Allspice Chocolate Energy Bites
These no-bake energy bites combine oats, nut butter, and crushed allspice for a healthy snack with a hint of spice.
- 1 cup rolled oats
- 1/2 cup nut butter (almond or peanut)
- 1/4 cup honey or maple syrup
- 1 teaspoon crushed allspice
- 1/4 cup dark chocolate chips
- 1/4 cup shredded coconut (optional)
- 1. In a bowl, mix all ingredients until well combined.
- 2. Roll the mixture into small balls and place on a baking sheet.
- 3. Refrigerate for at least 30 minutes before serving.
Frequently Asked Questions (FAQ)
What is allspice used for?
Allspice is commonly used in both sweet and savory dishes, including desserts, marinades, and spice blends.

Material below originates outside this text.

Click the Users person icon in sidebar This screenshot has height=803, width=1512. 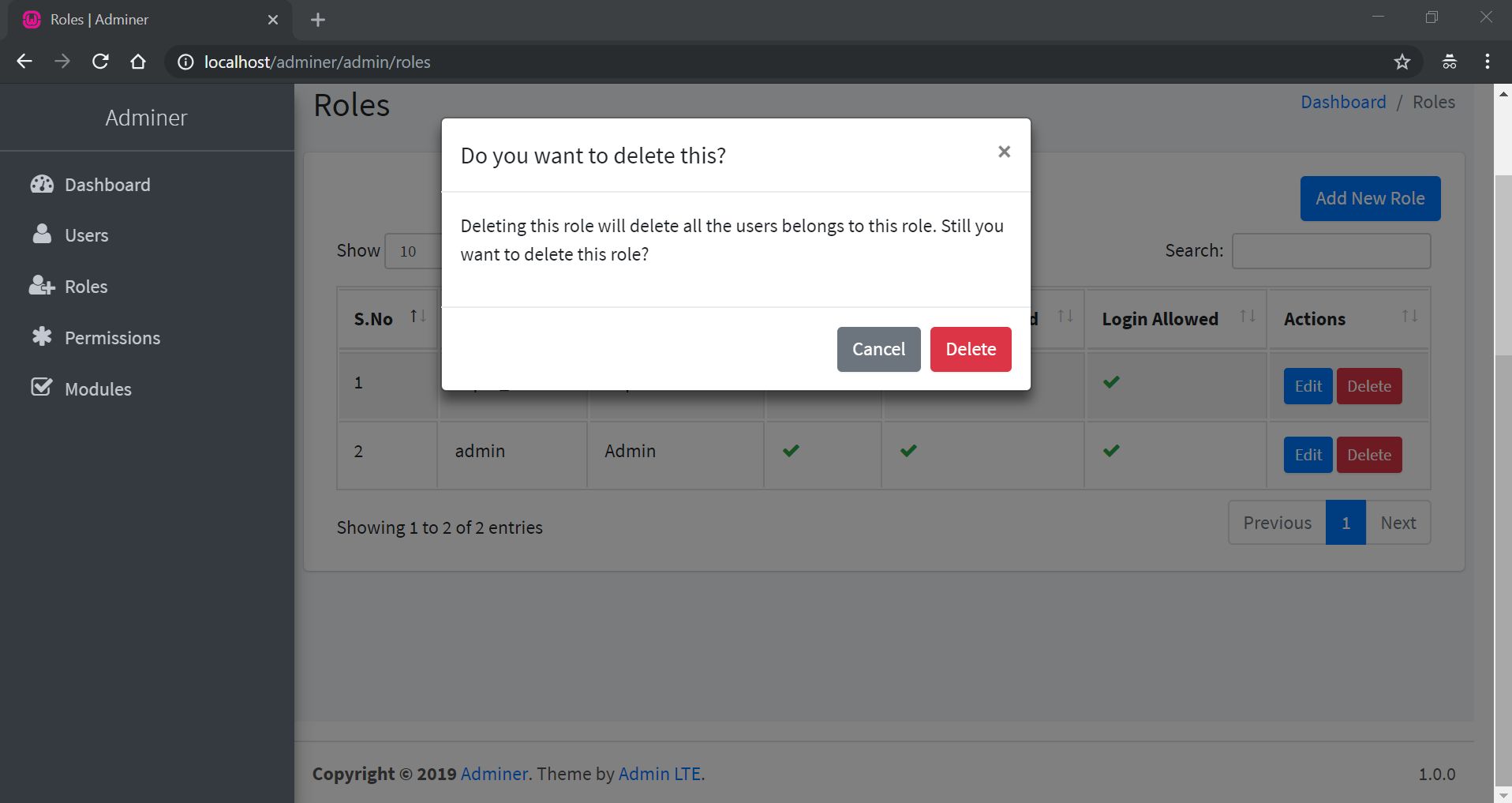pos(42,235)
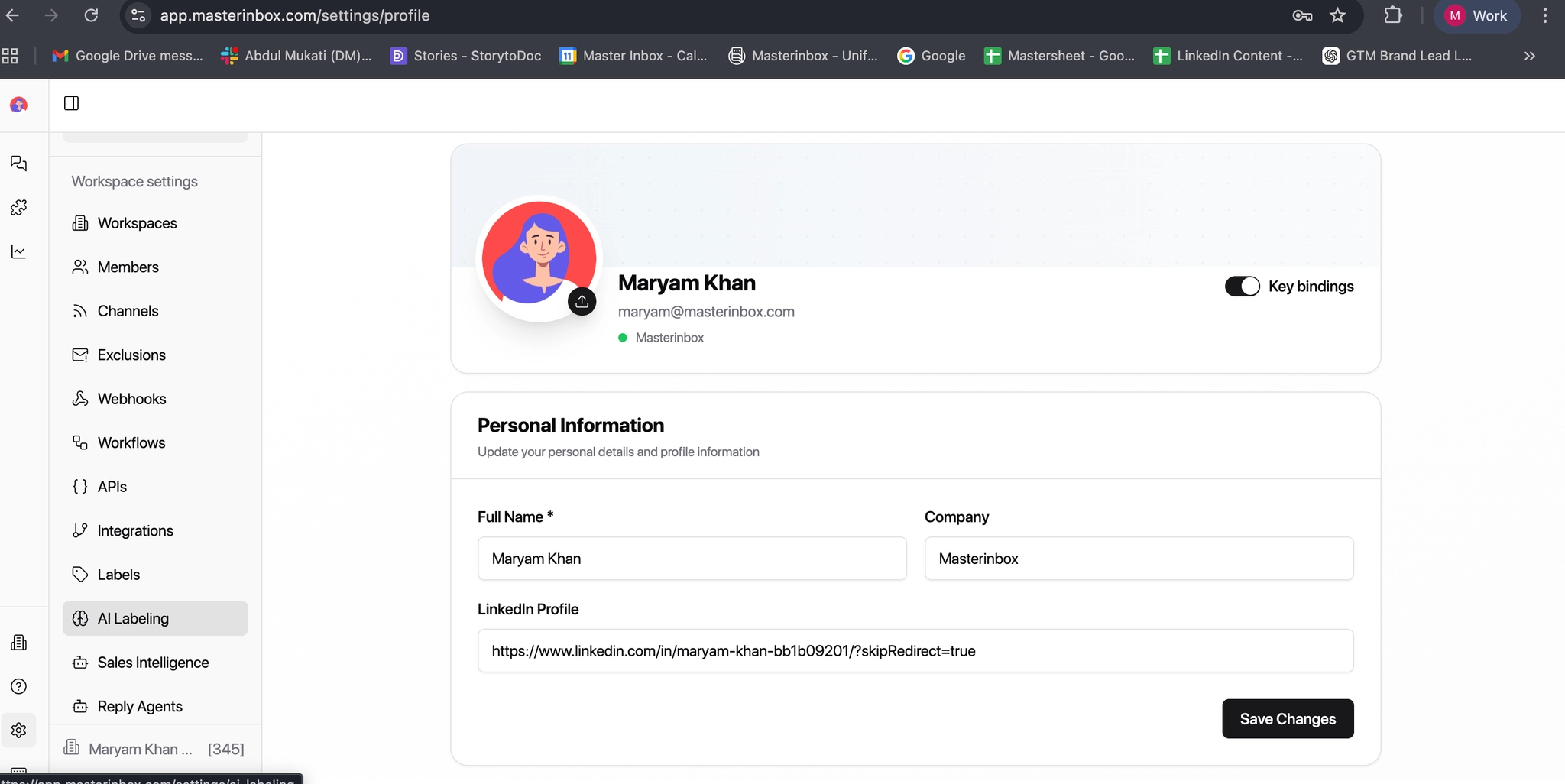Click the Full Name input field
Viewport: 1565px width, 784px height.
(692, 559)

Is allspice safe to consume?
Yes, allspice is safe for most people when used in culinary amounts.
Can allspice help with digestion?
Yes, allspice has been traditionally used to aid digestion and relieve gastrointestinal discomfort.
Does allspice have any health benefits?
Allspice contains antioxidants and anti-inflammatory compounds that may contribute to overall health.
How should allspice be stored?
Store allspice in a cool, dark place in an airtight container to maintain its flavor.
Can I use whole allspice instead of ground?
Yes, but you will need to grind it before use for better flavor release.
Is allspice the same as mixed spice?
No, allspice is a single spice, while mixed spice is a blend of various spices.
What flavor does allspice add to dishes?
Allspice adds a warm, sweet, and slightly peppery flavor to dishes.